The leadership challenge requires building trust and confidence internally (and sometimes with customers) in the capabilities of AI pricing technology. It requires leadership to bring all of the disparate decision-makers mentioned previously to build trust in the automation of pricing. The good news is that it is easier now more than ever given the advancements in SaaS-based AI pricing technology.

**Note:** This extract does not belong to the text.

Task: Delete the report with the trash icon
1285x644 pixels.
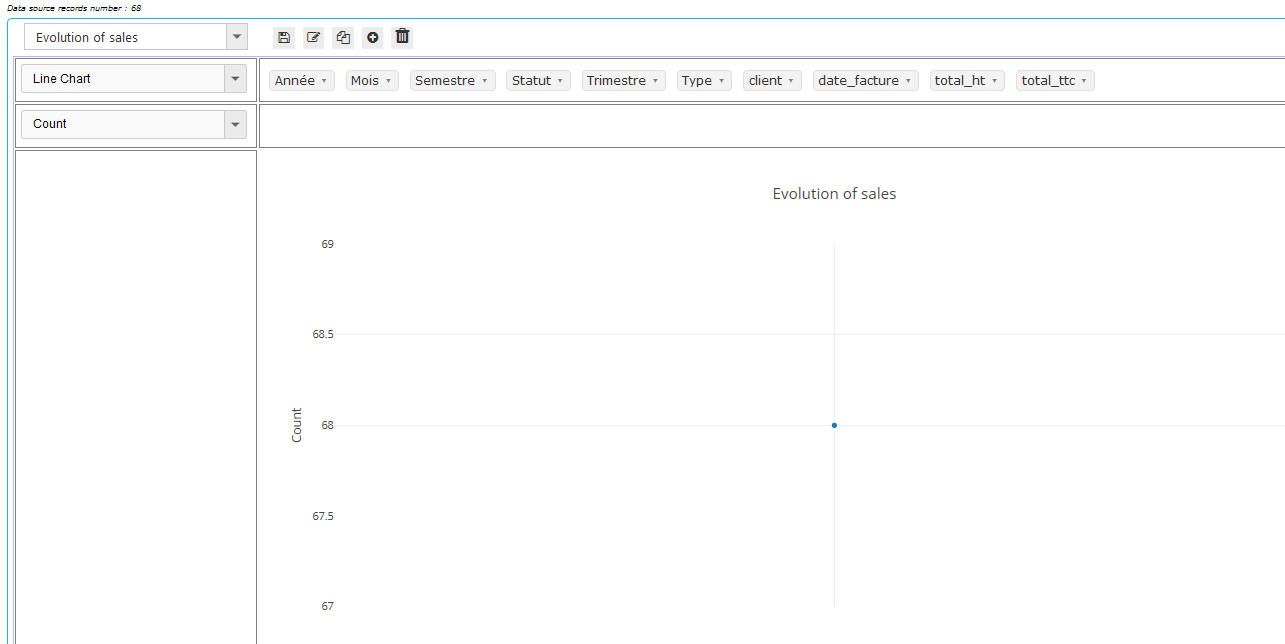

Advanced AI pricing systems provide transparency on how all of the elements in the market model affect the AI-generated prices—this allows pricing leaders to demonstrate and build internal understanding of how the technology works and build confidence in its recommendations. Additionally, leaders can easily conduct A-B tests with this technology to prove its accuracy and precision compared to existing processes. Lastly, as adoption of AI-based pricing technologies becomes more pervasive across industries (PROS, for example, started in airlines and is now being used in over 60 industries), competitive pressure will necessitate skeptics to reconsider better and more efficient approaches for pricing.
As one of the last bastions of inefficiency in many businesses today, the opportunity to automate and improve pricing processes is within reach and represents a significant untapped opportunity for many companies.